Data —
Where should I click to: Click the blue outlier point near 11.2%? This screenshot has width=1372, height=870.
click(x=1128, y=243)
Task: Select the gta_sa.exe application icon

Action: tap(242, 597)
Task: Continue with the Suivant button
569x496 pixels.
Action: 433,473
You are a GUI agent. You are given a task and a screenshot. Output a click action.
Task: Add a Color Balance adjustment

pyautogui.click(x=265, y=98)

Request — Copy out all of the items above word for word, every line included.

Result of the task —
Where should I click to: Click the blue outlier point near 11.2%? This screenshot has width=1372, height=870.
click(x=1128, y=243)
Task: Select the gta_sa.exe application icon

Action: tap(242, 597)
Task: Continue with the Suivant button
569x496 pixels.
Action: 433,473
You are a GUI agent. You are given a task and a screenshot. Output a click action.
Task: Add a Color Balance adjustment

pyautogui.click(x=265, y=98)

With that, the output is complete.